Trust, Five Ways

A trust score is one-fifth of trust wearing the costume of the whole thing, and the one-fifth an attacker can fake most cheaply. Here are the other four.

Published June 2026 · 9 min read

In 2026 you can hand an AI agent your credit card and a goal, book the cheapest flight that lands by Friday, rebalance this portfolio, go negotiate with that company's purchasing agent, and before you click yes, a growing number of platforms will show you a number. A trust score. The Bank of Bots project calls theirs the BOB Score and builds it the way a credit bureau builds yours: from a verifiable history of the agent's transactions, its counterparty diversity, its account age, its repayment record. 824 out of 900. You exhale a little, and you click.
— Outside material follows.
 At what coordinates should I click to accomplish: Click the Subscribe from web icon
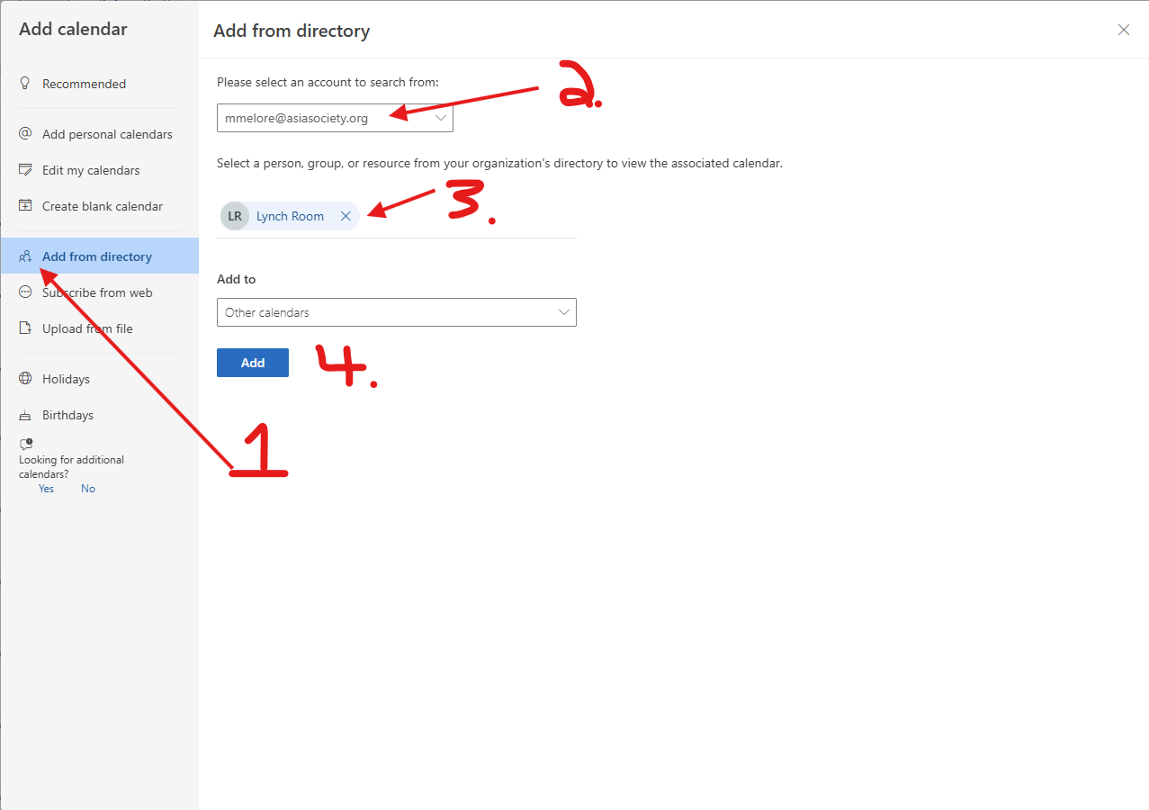click(25, 293)
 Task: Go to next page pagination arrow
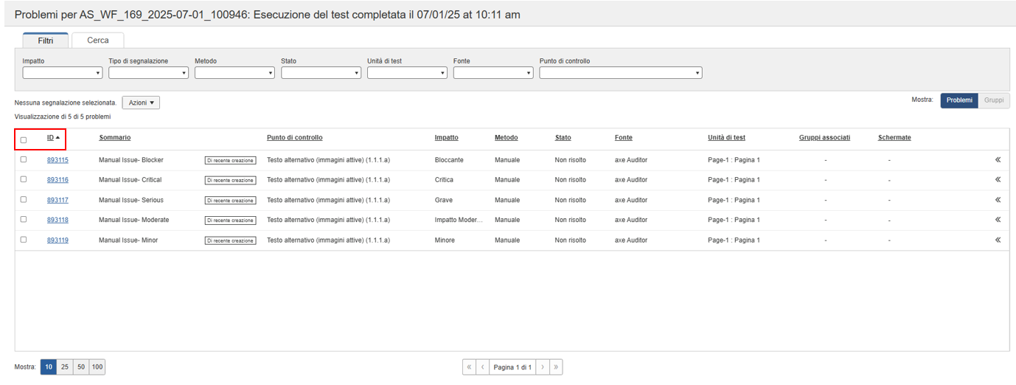point(542,367)
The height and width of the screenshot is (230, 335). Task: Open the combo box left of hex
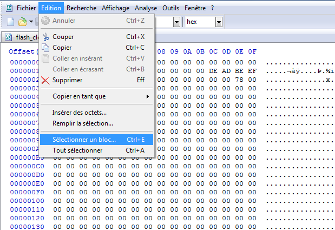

That number is the most reassuring thing on the screen and, very nearly, the most dangerous, because it is one-fifth of trust wearing the costume of the whole thing, and, as it happens, the one-fifth an attacker can fake most cheaply. Trust is not a score. Trust is plural. There are at least five genuinely different ways to make an agent trustworthy, each a distinct mechanism with its own failure mode, and a reputation score is only one of them. Alone, it's the weakest one. The good news, and the practical payload of this essay, is that the other four are right there, and robust agent trust isn't a better score. It's the right combination of all five.

Here are the five. Once you can see them as separate machines, you stop buying a number and start building a system.

The five ways to trust an agent

These aren't five flavors of the same thing. They are five different reasons a rational party can be willing to be vulnerable to an agent, and the willingness to be vulnerable without the ability to monitor every move is, in the canonical academic definition (Mayer, Davis & Schoorman, 1995), exactly what trust is. Each way answers a different question.

One: a costly-to-fake signal. You trust the agent because it carries something that was expensive to produce: proof of work done, a credential earned through a real audit, a track record that took time and money to build. The whole logic is cost: a signal is trustworthy in proportion to what it would take to forge. The agent-world form is the verifiable credential, W3C Verifiable Credentials and decentralized identifiers (DIDs) functioning as an agent's passport, a cryptographically signed claim ("this agent passed this audit," "this agent is operated by this licensed entity") that travels across organizations. The 2026 push to give agents VCs and DIDs is precisely this primitive going digital. Its failure mode is the cost it skips: a credential is only as good as what it took to earn. A badge any agent can mint for free is not a signal; it's cheap talk in a nicer font.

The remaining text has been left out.